INTRODUCTION
Dysphagia is a common complication after stroke, causing a nutritional deficit and aspiration pneumonia. In patients with dysphagia after stroke, enteral feeding through a tube is essential when they find it difficult to feed orally. Recovery of the swallowing function is typically observed within 2 weeks; however, in 11%–13% of patients with stroke, dysphagia can persist for months [
1]. Continuous feeding through a nasogastric tube in patients with prolonged dysphagia induces complications, such as aspiration pneumonia, vocal cord dysfunction, and gastroesophageal reflux [
2]. Therefore, percutaneous gastrostomy is recommended in patients with prolonged dysphagia when swallowing difficulty persists for more than 3 weeks [
3].
In a previous study, feeding through a gastrostomy tube during long-term rehabilitation was found to be safer and more effective than feeding through a nasogastric tube [
4]. In another study, feeding through a gastrostomy tube resulted in improved nutritional status and fewer complications, including aspiration pneumonia, than did feeding through a nasogastric tube, in patients with dysphagia lasting more than 6 weeks [
5].
However, sustained feeding through a gastrostomy tube causes complications, such as granuloma formation and local wound infection, which can be an obstacle to active rehabilitation [
3]. Therefore, gastrostomy tube weaning is advisable when continuous neurorehabilitation improves the swallowing function and makes oral feeding possible. Several studies have been conducted on the clinical factors associated with gastrostomy tube weaning based on videofluoroscopic swallowing study (VFSS) findings. One study suggested that the absence of aspiration and absence of pharyngeal trigger delay were predictive factors for percutaneous endoscopic gastrostomy (PEG) tube removal [
6]. Another study suggested that aspiration during VFSS was a predictor of gastrostomy tube removal [
7]. However, screening tests for gastrostomy tube weaning have not been reported. In addition, most previous studies did not apply scales commonly used in the interpretation of the VFSS findings. In other studies, the scales used to interpret the VFSS findings were different. Although rare, some patients who were successfully weaned from a gastrostomy tube had an enteral feeding tube inserted owing to various causes in clinical trials. However, knowledge on these causes is limited.

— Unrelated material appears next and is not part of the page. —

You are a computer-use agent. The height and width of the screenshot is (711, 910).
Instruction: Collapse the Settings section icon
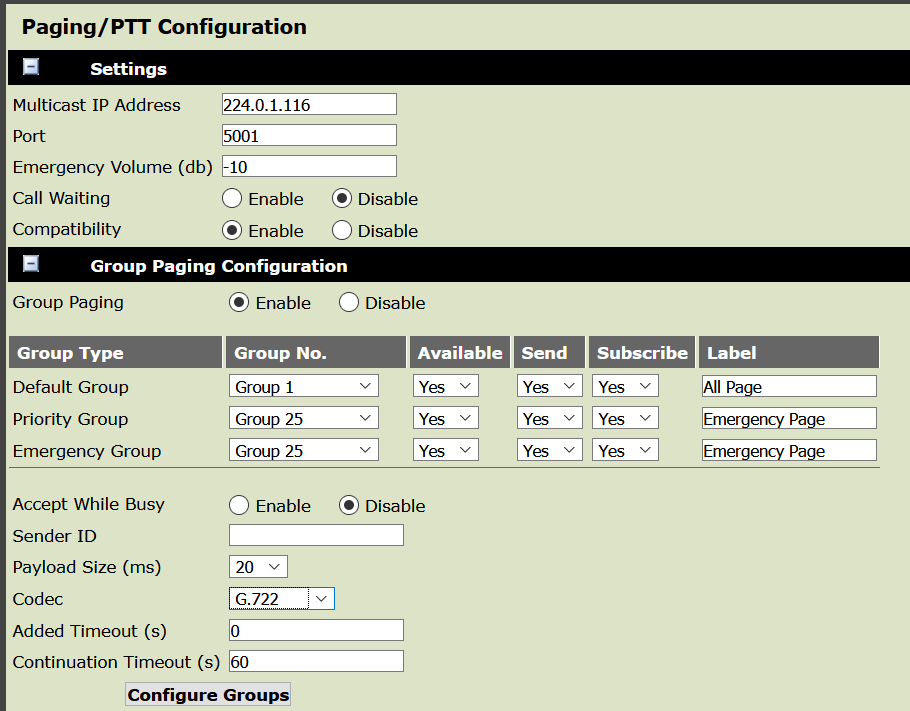click(x=31, y=67)
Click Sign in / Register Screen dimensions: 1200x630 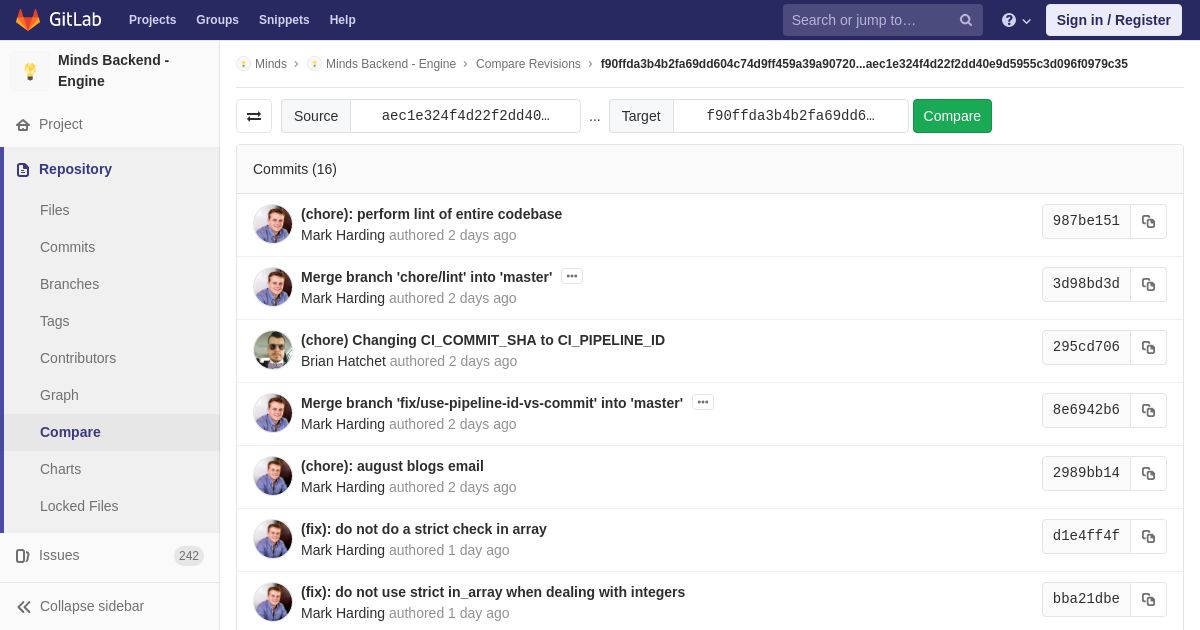coord(1113,20)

Herein, we investigated the clinical factors and screening tests associated with successful gastrostomy tube weaning in patients with prolonged dysphagia after stroke. The VFSS findings were interpreted using scales commonly applied in clinical settings. Further, we investigated the cause for reinsertion of enteral feeding tubes among patients successfully weaned from a gastrostomy tube.
MATERIALS AND METHODS
Subjects
This study involved a retrospective review of the medical charts of patients diagnosed with acute stroke at Kosin University Gospel Hospital between May 2013 and January 2020. It was approved by the Institutional Review Board of Kosin University Gospel Hospital (No. 2020-07-022). The informed consent was waived. The inclusion criteria were (1) a diagnosis of stroke following a neurological examination and brain imaging; (2) obtainment of data from VFSS before deciding to wean the patient from a gastrostomy tube; (3) PEG or percutaneous radiologic gastrostomy (PRG); and (4) prolonged dysphagia requiring non-oral feeding for 2 weeks or more after onset of acute stroke. Conversely, the exclusion criteria were (1) a history of stroke; (2) unexpected gastrostomy tube removal owing to dislodgement; (3) reinsertion of an enteral feeding tube after gastrostomy tube weaning; and (4) multifocal or bilateral lesions of the brain.

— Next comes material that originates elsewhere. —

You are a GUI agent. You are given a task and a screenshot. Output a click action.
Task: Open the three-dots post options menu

According to previous studies, gastrostomy tube insertion is usually recommended when patients with stroke need long-term enteral feeding for more than 4 weeks [
2-
4]. Gastrostomy tube insertion was determined on the basis of the findings of the initial VFSS performed during acute stroke and follow-up VFSS performed after 3 weeks of stroke onset. Based on the findings of the latter, we determined who among the patients needed long-term enteral feeding for more than 4 weeks. Among these patients, gastrostomy tube insertion was performed when no recovery of dysphagia was observed in the follow-up VFSS compared with the initial VFSS and when aspiration was observed.
A total of 1,023 patients were screened during the retrospective study. Among these patients, 92 underwent gastrostomy tube insertion owing to prolonged dysphagia, and all of them underwent VFSS. Thirty-five patients were excluded in accordance with the exclusion criteria; seven patients were further excluded because swallowing rehabilitation was discontinued owing to worsening of their medical condition. Among the patients whose stroke onset exceeded 1 month, there were three cases of nasogastric tube to gastrostomy tube conversion. These patients were also excluded because the mean duration from stroke onset to gastrostomy tube insertion differed from that in this study. Finally, 47 patients were enrolled, with 31 patients (66%) categorized in a sustaining group and 16 (34%) in a weaning group.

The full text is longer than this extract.